Now, given a general set of $n$ random variables which is $k$ independent (any $k$ subset is mutually independent) is it possible to construct an MDS code from these?

I give below conditions in which MDS code are constructable :

• The random variables $X_i$ are uniformly distributed in a field $\mathbb{F}_q$.
• The set $A_n = \{X_1, X_2, ..., X_n\}$ is $k$ independent i.e. any $k$ subset $A_k$ is mutually independent
• The probability distribution of $A_n$ given $A_k$ is degenerate i.e.

                                                    $P(A_n | A_k) \in \{0,1\}$

Now, given these conditions it can be easily seen from the proof of the Singleton bound (for general non-linear codes) that $\{X_1, X_2,...,X_n\}$ is an MDS code [length, information bits, min. distance] = $[ n, k, n-k+1]$.

Pirates, treasure, and data security

Suppose you have a file that you want to divide between $n$ users. Now the division should be such that whenever any $k$ of the $n$ persons collaborate they know the complete file otherwise they must not have any information about the file.

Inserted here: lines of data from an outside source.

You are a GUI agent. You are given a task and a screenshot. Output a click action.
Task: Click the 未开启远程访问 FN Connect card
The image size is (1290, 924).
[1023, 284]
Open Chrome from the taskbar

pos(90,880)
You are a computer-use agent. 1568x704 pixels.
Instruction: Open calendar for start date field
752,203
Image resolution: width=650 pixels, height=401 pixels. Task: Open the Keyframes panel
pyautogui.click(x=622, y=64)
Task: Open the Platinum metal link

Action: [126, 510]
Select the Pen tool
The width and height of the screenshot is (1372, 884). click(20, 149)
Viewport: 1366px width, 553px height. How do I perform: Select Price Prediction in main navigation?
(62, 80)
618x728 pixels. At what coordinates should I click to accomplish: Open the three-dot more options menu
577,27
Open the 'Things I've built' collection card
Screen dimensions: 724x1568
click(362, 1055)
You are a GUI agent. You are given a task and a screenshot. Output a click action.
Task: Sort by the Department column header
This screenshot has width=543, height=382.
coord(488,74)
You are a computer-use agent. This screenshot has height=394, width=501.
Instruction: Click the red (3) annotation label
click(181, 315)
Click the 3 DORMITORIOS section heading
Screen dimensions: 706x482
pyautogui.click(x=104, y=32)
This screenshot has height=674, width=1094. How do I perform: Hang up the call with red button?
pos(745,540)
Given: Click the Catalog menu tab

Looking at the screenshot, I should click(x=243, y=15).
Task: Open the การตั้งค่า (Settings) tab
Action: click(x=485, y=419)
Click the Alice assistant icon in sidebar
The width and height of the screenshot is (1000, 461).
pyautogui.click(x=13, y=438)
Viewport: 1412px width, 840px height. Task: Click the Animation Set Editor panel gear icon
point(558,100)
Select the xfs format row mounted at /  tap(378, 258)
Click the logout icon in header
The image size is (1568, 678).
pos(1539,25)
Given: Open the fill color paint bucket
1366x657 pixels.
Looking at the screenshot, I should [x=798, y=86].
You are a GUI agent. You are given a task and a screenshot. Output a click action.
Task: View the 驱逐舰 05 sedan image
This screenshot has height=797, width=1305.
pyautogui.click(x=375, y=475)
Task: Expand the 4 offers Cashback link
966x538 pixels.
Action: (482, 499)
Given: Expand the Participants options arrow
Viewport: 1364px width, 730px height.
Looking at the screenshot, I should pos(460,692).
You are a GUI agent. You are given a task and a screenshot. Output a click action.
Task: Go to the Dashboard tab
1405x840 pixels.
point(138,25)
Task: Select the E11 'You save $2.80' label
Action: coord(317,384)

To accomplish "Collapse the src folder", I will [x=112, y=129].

Interestingly the solution to this problem is related to the solution to the following problem :

Thirteen pirates go on an extended voyage, pillaging and plundering from Africa to Asia. By the end they have quite a stash--too much to take back with them. They decide to lock it in a chest, leave the chest on an island, and come back for it a year later. Of course, not being terribly trusting, they want to ensure that none of them can come back early and claim the treasure for himself. They could just put 13 locks on it and each take a key, but a pirate's life is dangerous--they may not all be around in a year. What they want is for any majority of the original thirteen to be able to open the chest, while any fewer will be locked out. How many locks will it take for them to achieve this? The locks they are using are quite simple. Each key opens only one lock (no master keys), but keys can be duplicated, so multiple pirates can have keys to the same lock.

Solution1:

For the pirate problem you should choose ${n \choose {k-1}}$ locks and distribute the keys such that for every group of ${k-1}$ users there is a lock that they do not have the key for.

This solution easily extends to the first problem. Let the data file be $x \in \mathbb{F}_q$. Now generate ${n \choose {k-1}}$ random variables $R_i, i \in \{1, \ldots, {n\choose {k-1}}\}$ and give each user the information $x + \sum_{i=1}^{n \choose {k-1}} R_i$. Now, the values of the random variables can be distributed like the keys of the lock in the previous puzzle, and we are done.

Solution2:

This is the solution proposed by Adi Shamir (the guy behind Bitcoins), here.

Basic Idea : If you are given any $k$ points of a $k-1$ degree polynomial $f(x)$, you can determine the polynomial. So,

secret := polynomial coefficients
user data := $n$ points of the polynomial

Ofcourse, the polynomial is over a finite field. You need only $k$ random variables in this scheme to share one bit ($a_0 = [x^0] f(x)$) instead on ${n \choose (k-1)}$ in the previous scheme.